Spendata uses classic AI mechanisms to automatically family and map spending. We use a combination of heuristics trained on spend data along with knowledge bases derived from existing spend cubes and other sources. This approach is analogous to the methods used by chess-playing programs on bespoke devices such as game consoles. Such programs have memorized the standard openings of the game — their knowledge base — and supplement that knowledge with heuristics to evaluate potential moves.
Depending on your data, Spendata's automatic mechanisms can perform the lion's share of vendor familying, as well as a solid chunk of commodity mapping. This is typically enough to start seeing some interesting opportunities. You will want to do more -- and that's where Spendata really shines. We provide you with simple yet powerful mapping tools that make refining that initial cube quick and easy.

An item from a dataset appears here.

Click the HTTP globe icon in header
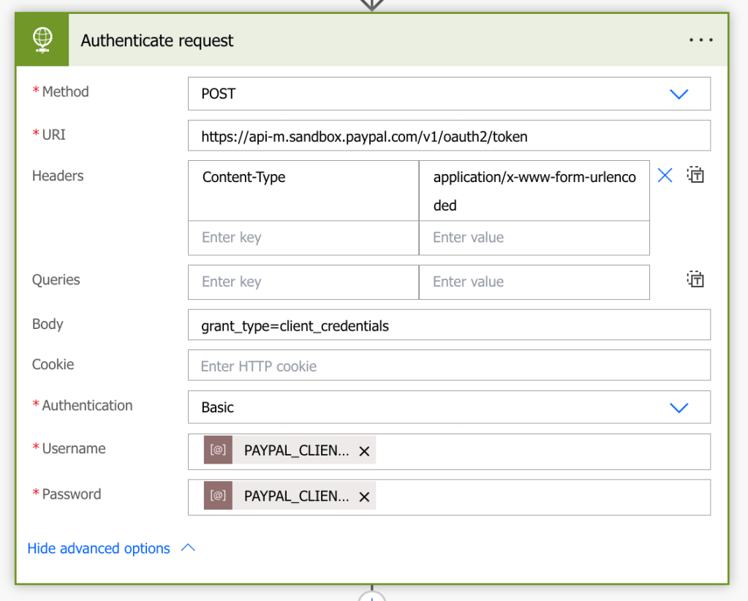 (42, 40)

However, there's a key difference between Spendata's mapping and "opaque" mapping provided by, for example, neural-net based AI's. Those solutions provide the mapping as a fait accompli. You can neither review what they've done, nor understand why they've done it. They just give you the answer.
In contrast, Spendata's auto-familying and auto-mapping routines produce human-understandable rules, organized such that you can review them and understand them. These are exactly the same rules as are produced by Spendata's manual familying and mapping functions. So, you can easily understand the reasoning behind the mapping, and trace the mapping of any transaction back to the rule that moved it.
No more embarrassment when a business unit manager asks why a particular piece of spending was mapped somewhere — you have the answer. Most importantly, if it's mapped incorrectly, you can fix it on the spot in seconds. The manager feels empowered; critics retire to the back benches; and the savings initiative moves forward smoothly.